2.3. Data Preprocessing and High-Level Feature Extraction

Before data were fed to the LSTM network, we performed a series of preprocessing operations, including data segmentation, extraction of annotated strides, and length alignment. First, we split the inertial sensor data according to the step event. For each segment, we extracted the sensor data and corresponding ground truth of the stride-length to generate the training data and labels. We normalized the readings from the accelerometer and gyroscope with respect to the respective sensor ranges. Figure 4a shows the histograms of the sensor-reading number over each stride. From the figure, we can see that the mean and deviation of the stride-length are 122.2 and 15.6, respectively. We inferred that the average time for each stride was 1.22 s since the sampling rate was set to 100 Hz. Figure 4b demonstrates that the sensor-reading number of the 99th percentile of each stride was less than 200. Therefore, 300 samples (3 s) of each stride were enough to cover different walking speeds except static. To ensure equally scaled and fixed-size input to the network, we infinity-padded or intercepted the sensor samples per stride to a fixed length of 300. Preprocessed data x_i,j contain i = 1, …, 300 samples and j = 1, …, 6 channels.

After data preprocessing, we extracted higher-level features based on excellent early studies including Weinberg [36], Kim [37], Ladetto [34] and Scarlett [50] according to the following equations:

$$Weinberg=K\times \sqrt[4]{a_{\max }-a_{\min }}$$

(1)

$$Kim=K\times \sqrt[3]{\frac{{\displaystyle \sum _{i=1}^N\left|a_i\right|}}{N}}$$

(2)

$$Ladetto=\alpha \times \mathrm{f}+\beta \times \mathrm{v}+\gamma$$

(3)

$$Scarlett=K\times \frac{\frac{{\displaystyle {\sum }_{i=1}^N\left|a_i\right|}}{N}-a_{\min }}{a_{\max }-a_{\min }}$$

(4)

where K denotes the calibration coefficient that is obtained by the ratio of the real distance and the estimated distance. $a_{\max }$ and $a_{\min }$ denote the maximum and minimum acceleration values on the Z-axis in each stride, respectively. $a_i$ represents the measured acceleration value of the $i^{th}$ sample in each stride. f and v denote step frequency and acceleration variance, respectively. α and β denote the weighting factors of step frequency and acceleration variance, respectively. γ represents a constant.

As shown in Figure 5, we construct stride data using the six channels of raw inertial information (the silver numbers) over a stride as well as the four extracted high-level features (the yellow numbers). The red number is the motion distance of each stride from the FM-INS module. After that, the constructed stride data will be fed to the neural network described later.
============================================================
**YOUR TASK**
Extend the passage on stride-length preprocessing and feature extraction, picking up after its final sentence.
============================================================
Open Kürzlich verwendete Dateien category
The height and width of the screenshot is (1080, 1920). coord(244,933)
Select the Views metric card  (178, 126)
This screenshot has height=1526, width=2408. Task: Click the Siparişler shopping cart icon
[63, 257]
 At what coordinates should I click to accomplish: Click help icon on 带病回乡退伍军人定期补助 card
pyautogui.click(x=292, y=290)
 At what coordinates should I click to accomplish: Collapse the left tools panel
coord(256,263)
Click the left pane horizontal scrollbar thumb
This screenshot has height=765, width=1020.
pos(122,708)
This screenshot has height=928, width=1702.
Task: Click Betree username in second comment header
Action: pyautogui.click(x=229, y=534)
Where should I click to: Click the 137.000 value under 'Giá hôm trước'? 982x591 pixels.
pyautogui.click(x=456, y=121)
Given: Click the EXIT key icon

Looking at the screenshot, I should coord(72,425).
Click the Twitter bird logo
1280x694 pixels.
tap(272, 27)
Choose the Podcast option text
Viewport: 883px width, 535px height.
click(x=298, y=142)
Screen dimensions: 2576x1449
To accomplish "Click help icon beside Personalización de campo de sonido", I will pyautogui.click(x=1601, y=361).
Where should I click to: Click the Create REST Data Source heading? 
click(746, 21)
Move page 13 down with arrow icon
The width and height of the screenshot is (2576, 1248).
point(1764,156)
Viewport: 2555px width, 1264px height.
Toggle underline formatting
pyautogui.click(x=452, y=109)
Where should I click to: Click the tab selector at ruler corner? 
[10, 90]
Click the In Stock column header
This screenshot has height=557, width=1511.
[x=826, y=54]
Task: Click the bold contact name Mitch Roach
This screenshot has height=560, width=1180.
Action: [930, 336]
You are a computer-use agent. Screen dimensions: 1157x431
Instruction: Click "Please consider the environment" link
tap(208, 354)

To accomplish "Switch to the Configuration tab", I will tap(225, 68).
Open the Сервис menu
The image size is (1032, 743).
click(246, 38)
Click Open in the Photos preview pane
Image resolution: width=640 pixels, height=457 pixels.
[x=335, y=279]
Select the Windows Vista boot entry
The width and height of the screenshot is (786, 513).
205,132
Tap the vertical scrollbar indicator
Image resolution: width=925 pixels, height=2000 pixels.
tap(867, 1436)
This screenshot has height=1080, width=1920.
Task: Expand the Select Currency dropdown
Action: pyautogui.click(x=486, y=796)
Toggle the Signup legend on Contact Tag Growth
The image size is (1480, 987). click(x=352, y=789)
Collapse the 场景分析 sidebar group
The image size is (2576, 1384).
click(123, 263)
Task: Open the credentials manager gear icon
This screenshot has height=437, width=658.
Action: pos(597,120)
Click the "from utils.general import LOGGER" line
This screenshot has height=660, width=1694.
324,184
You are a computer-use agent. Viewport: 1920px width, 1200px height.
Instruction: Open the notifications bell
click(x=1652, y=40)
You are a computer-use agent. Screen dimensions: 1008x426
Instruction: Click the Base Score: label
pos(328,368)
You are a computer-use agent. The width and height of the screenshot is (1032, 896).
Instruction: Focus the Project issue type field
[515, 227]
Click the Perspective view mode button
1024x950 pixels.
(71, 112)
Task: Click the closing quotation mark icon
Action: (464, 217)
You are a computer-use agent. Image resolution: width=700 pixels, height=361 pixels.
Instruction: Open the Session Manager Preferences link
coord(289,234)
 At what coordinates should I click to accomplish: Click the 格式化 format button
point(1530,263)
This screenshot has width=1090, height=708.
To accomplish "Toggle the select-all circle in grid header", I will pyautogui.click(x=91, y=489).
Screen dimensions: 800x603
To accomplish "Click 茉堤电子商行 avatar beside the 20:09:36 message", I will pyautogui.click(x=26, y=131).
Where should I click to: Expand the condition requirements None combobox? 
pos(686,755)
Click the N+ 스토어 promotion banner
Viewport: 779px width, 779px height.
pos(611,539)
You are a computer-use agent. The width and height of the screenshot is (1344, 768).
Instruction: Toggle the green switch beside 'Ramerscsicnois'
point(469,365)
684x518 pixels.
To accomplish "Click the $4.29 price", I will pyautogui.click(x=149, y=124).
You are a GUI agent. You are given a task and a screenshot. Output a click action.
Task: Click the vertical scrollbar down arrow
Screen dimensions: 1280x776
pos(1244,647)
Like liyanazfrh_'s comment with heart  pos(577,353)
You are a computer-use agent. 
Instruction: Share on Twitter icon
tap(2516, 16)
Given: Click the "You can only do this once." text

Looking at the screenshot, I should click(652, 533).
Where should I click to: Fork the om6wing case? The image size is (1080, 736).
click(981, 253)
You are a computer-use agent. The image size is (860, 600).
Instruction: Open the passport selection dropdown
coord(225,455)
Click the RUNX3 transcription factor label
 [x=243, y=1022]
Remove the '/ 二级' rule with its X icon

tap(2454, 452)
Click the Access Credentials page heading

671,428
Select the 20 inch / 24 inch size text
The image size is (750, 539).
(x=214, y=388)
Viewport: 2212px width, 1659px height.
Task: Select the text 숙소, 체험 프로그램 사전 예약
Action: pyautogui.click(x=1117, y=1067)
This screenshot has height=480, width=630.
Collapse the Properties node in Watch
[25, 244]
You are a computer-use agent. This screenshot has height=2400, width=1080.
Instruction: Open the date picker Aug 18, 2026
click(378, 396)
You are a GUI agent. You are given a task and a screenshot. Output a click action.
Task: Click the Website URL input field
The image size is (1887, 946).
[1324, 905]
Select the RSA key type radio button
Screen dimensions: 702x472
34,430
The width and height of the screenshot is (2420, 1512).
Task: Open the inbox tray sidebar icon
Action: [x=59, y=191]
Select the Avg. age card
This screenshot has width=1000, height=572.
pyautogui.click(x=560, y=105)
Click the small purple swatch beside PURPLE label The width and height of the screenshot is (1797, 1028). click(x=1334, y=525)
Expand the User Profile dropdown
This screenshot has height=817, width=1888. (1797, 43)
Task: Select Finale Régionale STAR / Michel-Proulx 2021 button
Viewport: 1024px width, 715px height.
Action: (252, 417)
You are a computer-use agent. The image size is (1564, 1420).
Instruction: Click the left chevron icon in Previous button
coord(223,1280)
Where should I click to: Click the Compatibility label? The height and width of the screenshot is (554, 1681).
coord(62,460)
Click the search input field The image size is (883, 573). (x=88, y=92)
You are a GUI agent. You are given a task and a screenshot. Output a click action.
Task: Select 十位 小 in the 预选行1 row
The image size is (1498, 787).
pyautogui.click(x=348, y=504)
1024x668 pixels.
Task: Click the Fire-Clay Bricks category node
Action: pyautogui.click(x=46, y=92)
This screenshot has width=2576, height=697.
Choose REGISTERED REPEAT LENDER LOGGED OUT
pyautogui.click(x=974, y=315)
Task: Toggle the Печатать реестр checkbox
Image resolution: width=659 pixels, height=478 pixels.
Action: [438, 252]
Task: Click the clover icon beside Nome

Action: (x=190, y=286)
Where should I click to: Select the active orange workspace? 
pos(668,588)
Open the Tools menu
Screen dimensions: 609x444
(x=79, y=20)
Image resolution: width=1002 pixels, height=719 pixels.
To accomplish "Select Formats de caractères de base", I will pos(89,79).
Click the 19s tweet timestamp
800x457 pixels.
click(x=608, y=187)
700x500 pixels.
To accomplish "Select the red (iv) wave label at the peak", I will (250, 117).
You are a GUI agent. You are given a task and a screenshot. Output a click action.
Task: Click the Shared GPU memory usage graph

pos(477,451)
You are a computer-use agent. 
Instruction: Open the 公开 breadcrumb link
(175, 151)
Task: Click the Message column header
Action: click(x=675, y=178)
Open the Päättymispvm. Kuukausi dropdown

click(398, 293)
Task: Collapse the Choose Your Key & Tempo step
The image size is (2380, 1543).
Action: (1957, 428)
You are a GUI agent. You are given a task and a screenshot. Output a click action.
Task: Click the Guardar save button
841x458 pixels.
============================================================
**EXERCISE RESPONSE**
2.4. Stride-Length Estimation Model

Our proposed solution for stride-length estimation is composed of three parts for three steps, as shown in Figure 6: (1) A pure LSTM model which contains two LSTM layers and four fully connected layers, which is first trained to get a relatively optimal weights distribution of LSTM. (2) A DAE model including the two LSTM layers in (1), keeping them untrainable, and a Dropout-Encoder-Decoder module, which is trained to get a noise-robust encoder. (3) The final regression model built by adding a regression module with three fully connected layers to the encoder we got, of which all the layers are fine-tuned.

2.4.1. Temporal Feature Extraction based on Long Short-Term Memory

The measurements of sensors (i.e., accelerometer, gyroscope) over a stride (two consecutive steps) are expressed as follows:

$$a_i={\left[\begin{array}{ccc}ax& ay& az\end{array}\right]}^T$$

(5)

$$g_i={\left[\begin{array}{ccc}gx& gy& gz\end{array}\right]}^T$$

(6)

$$Ac{c}_i=\left[\begin{array}{cccc}{a}_1& a_2& \cdots & a_T\end{array}\right]$$

(7)

$$Gy{r}_i=\left[\begin{array}{cccc}{g}_1& g_2& \cdots & g_T\end{array}\right]$$

(8)

$$D=\left\{\left(\left[Ac{c}_i,Gy{r}_i\right],y_i\right),i=1,\cdots ,N\right\}$$

(9)

where the segment size T is fixed constant. a_x, a_y and a_z indicates the tri-axis accelerometer. g_x, g_y and g_z indicates the tri-axis gyroscope.

In a LSTM cell, x_t, h_t and C_t represent the input vector, the recurrent hidden state, and the long-term state which keeps the long-term memory of cell by gates (forget, input and output), at time-step t, respectively. LSTM takes the acceleration measurements in stride as the input sequences, and feeds to the cell sequentially. The outputs of gates at time-step t are first calculated as Equations (10)–(12). For t = 0, both the previous cell state and hidden layer are assigned to zero vectors:

$$f_t=\sigma \left(W_f·\left[h_{t-1},x_t\right]+b_f\right)$$

(10)

$$i_t=\sigma \left(W_i·\left[h_{t-1},x_t\right]+b_i\right)$$

(11)

$$o_t=\sigma \left(W_o·\left[h_{t-1},x_t\right]+b_o\right)$$

(12)

where W is $M\times (M+3)$ weight matrix. b is a M × 1 bias matrix.$\sigma (·)$ is a sigmoid function providing nonlinearity for gates.

Then the candidate state value ${\tilde{C}}_t$ is calculated as (13), and the long-term state $C_t$ is updated as (14):

$${\tilde{C}}_t=\tanh \left(W_C·\left[h_{t-1},x_t\right]+b_C\right)$$

(13)

$$C_t=f_t\circ C_{t-1}+i_t\circ {\tilde{C}}_t$$

(14)

The output of current time-step is calculated as (16), and so as the final output, which should be an embedding of the input sequence in temporal feature space:

$$h_t=o_t\circ \tanh \left(C_t\right)$$

(15)

$$\mathrm{H}\left(x\right)=h_T=o_T\circ \tanh \left(C_T\right)$$

(16)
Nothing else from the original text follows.